The US corn crop is in its critical pollination stage, and hot and dry conditions are weighing on yields. Gro’s model is currently signaling the US will have one of the weakest corn harvests in years.
Current predictions by Gro’s machine-learning US Corn Yield Forecast Model are lower than the USDA’s latest national yield projections. While the Gro model predicts comparatively stronger yields in some Eastern Corn Belt states, such as Wisconsin and Illinois, this is not enough to offset steeper yield declines in parts of the Western Corn Belt, including Nebraska and Kansas.

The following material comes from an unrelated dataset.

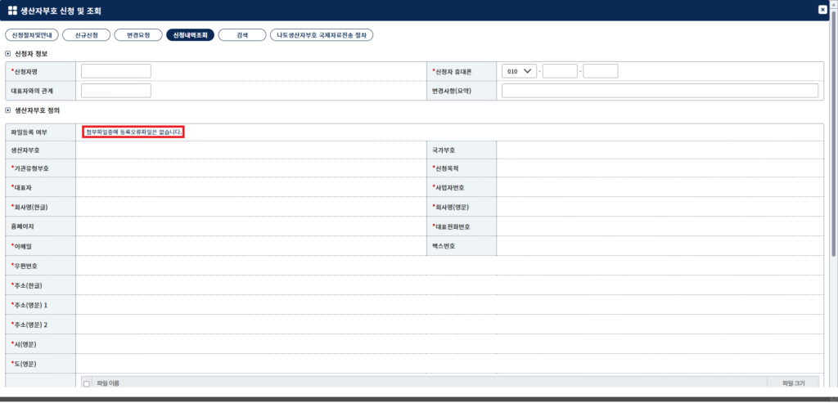Open the 신청절차및안내 tab
Image resolution: width=838 pixels, height=403 pixels.
(x=32, y=34)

Overall, Gro’s forecast indicates that corn stocks in the US, the world’s largest producer and exporter of corn, will remain at some of their tightest levels in nearly a decade. With hot and dry conditions also depressing corn production in EU countries, and continued uncertainty around Ukraine grain exports, global corn supplies will decline in 2022/23 and contribute to food insecurity in many parts of the world already reeling from drought-induced crop shortfalls.
View Gro’s US Corn Monitor here, which displays the Gro US Corn Yield Forecast Model, Gro’s corn supply and demand balance sheet, stocks-to-use ratios, and other data.
Soil moisture levels, weighted to US corn growing areas using Gro’s Climate Risk Navigator for Agriculture, show readings at their lowest in more than a decade, particularly in the West. Limited rainfall and above normal temperatures have reduced the corn crop’s moisture profile, putting stress on yields. The success of the 2022 corn crop will depend on how widely yields diverge between areas of the Western Corn Belt and the rest of the Corn Belt.
The GFS weather forecast for the next week, seen in the Gro Portal, turns exceptionally hot once again with above normal temperatures in portions of the Dakotas, Minnesota, parts of Iowa, Kansas, and as far south as Nebraska. The Eastern Corn Belt will see more moderate temperatures, albeit still warm, along with chances of rainfall.
Gro’s Climate Risk Navigator allows you to monitor growing conditions — including temperature, precipitation, and Gro indices for drought and vegetative health — highlighted for a specific crop’s planted area at the county, state, and national levels. View a Navigator display weighted for US corn here, or schedule a demo with our sales team here to learn how Climate Risk Navigator can be tailored to your organization’s needs.
While still early in the season for soybeans, Gro’s US Soybean Yield Forecast Model also currently indicates yields will be below the latest USDA projections. August and September weather have the greatest bearing on US soybean yields. However, extended weather forecasts as the calendar flips to August is not favorable for soybean pod set and pod fill.